Les impatientes - Djaïli Amadou Amal | Édition : Emmanuelle Collas
Ainsi a-t-on soigné mon corps, mais pas mon esprit. Personne n’a pensé qu’il existait en moi des blessures plus profondes et plus douloureuses. On me répéta qu’il ne s’était rien passé de dramatique. Juste un fait banal. Rien d’autre qu’une nuit de noces traumatisante. Mais toutes les nuits de noces ne sont-elles pas traumatisantes ? On me dit aussi que je n’avais rien compris aux conseils de mon père. Je dois soumission à mon époux !
Cet extrait du livre « Les impatientes » de Djaïli Amadou Amal, donne une idée des éléments abordés dans ce sublime récit. C’est un roman de fiction inspiré de faits réels. Nous sommes donc prévenus.
3 femmes Peules camerounaises, aux destins liés par le mariage forcé qu’elles sont contraintes d’accepter afin de respecter les traditions de leur communauté. Ces 3 femmes clament leur besoin de liberté. 3 femmes brisées psychologiquement et physiquement par les injonctions prononcées par les hommes. Des hommes ayant le droit de vie ou de mort sur elles au nom de quoi ? Des traditions qui décrètent qu’une femme se doit d’être soumise à la volonté de son époux, mais également à celle de son père, oncle ou frère. Comment enjoindre des femmes brutalisées, privées d’amour, de leur vie tout en entière, à faire preuve de patience ? On le leur répète depuis l’enfance, mais qui peut être prête à vivre en enfer, en attendant patiemment d’en être peut-être un jour délivrée ?
Les « impatientes » est un ouvrage de plus dépeignant les violences physiques et morales que subit la femme lorsqu’elle est prise en étau entre traditionalisme et modernité.
Elles ne trouveront pas de réconforts ni de soutien, auprès des hommes de leur famille, mais encore moins auprès des femmes, leurs mères, tantes ou amies. Toutes, bien qu’anciennes victimes des mêmes barbaries, les incitent à cette vertueuse patience. Il n’y a pas de jugement dans le ton narratif choisi par Djaïli, pas d’animosité envers son peuple et ses origines, « juste » le récit d’une vérité nue et implacable.
J’ai dévoré ce livre en moins de 4heures, tant sa lecture est chaude, captivante et onirique. Je te le recommande vivement.
Beaucoup de sujets sont brillamment traités dans ce roman de fiction.
On y parle des rapports hiérarchiques entre les sexes, mais aussi entre les femmes elles-mêmes, et les hommes d’une même famille.

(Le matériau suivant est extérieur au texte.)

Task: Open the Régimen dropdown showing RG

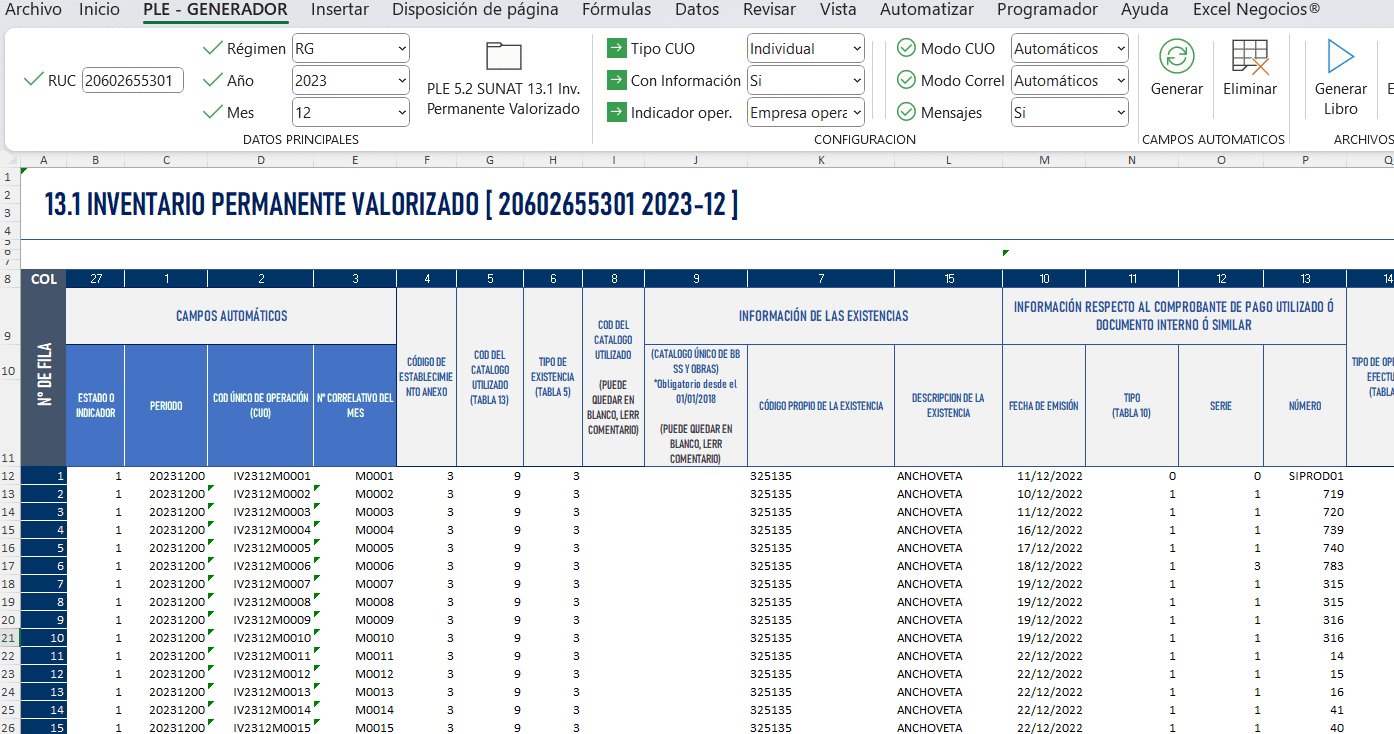Action: 350,48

On aborde subtilement également la question de la polygamie, de l’hypocrisie sauvage, de la jalousie poussant au meurtre. D’autres, le sont de manière plus directe : la fausse couche, le suicide, les codes de bonnes conduites et l’importance du regard et du jugement. Ils sont ainsi décortiqués et décriés. Le tout avec subtilité, passion et brutale transparence. Les voix de ces 3 femmes sont différentes, mais leur peine est commune.

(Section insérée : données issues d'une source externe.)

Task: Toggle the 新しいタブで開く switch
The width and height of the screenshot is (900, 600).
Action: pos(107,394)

DjaÏli Amadou Amal mérite totalement son statut de conteuse et sa renommée déjà solidement ancrée en Afrique. J’ai aimé la manière dont l’auteure a réussi à créer 3 personnages distincts. Des protagonistes qui ont des personnalités et motivations différentes concernant le mariage forcé. Pourtant, elles se réunissent dans leur souffrance et leur révolte contre ces traditions qui les entravent au corps et au coeur.

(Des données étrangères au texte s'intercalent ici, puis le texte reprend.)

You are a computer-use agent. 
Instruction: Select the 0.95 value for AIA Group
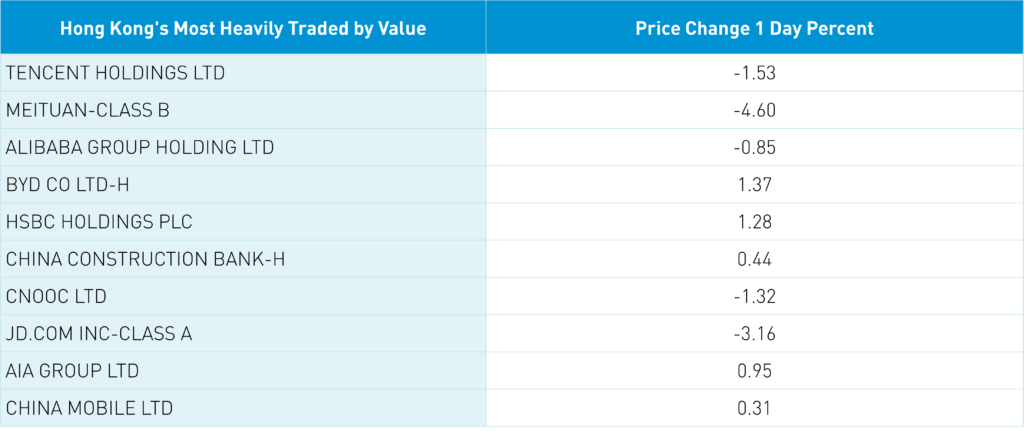[755, 371]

La lecture est facile, rythmée, douloureusement colorée.
Ramal, indépendante et impertinente, qui aurait pu volontiers respecter les traditions grâce à un mariage d’amour, mais qui a été privée de son fiancée. Il y a aussi Hindou, admirée pour sa docilité, mais d’aucune utilité face au caprice et crises de violence de celui à laquelle on l’a enchaîné. Et enfin, Safira, heureuse en ménage depuis une quinzaine d’année. Jusqu’à ce que la polygamie ne vienne menacer son bonheur, la transformant en tortionnaire à son tour, consumée par la jalousie. Pour échapper à ces mariages forcés et à leur conséquences sur leur vie respectives, elles appelleront au secours, elles chercheront refuge auprès des leurs, de ceux qui leur sont les plus chères. Sans succès et avec pour toute réponse, encore et toujours : fais preuve de patience.
Quand on sait que les Peules sont présents sur près de quinze pays et représentent une population de près de 45 millions de personnes, il m’est difficile de songer à la quantité de souffrance endurée par tant de femmes. Au nombre d’âmes à qui l’on impose d’être patiente, impuissantes.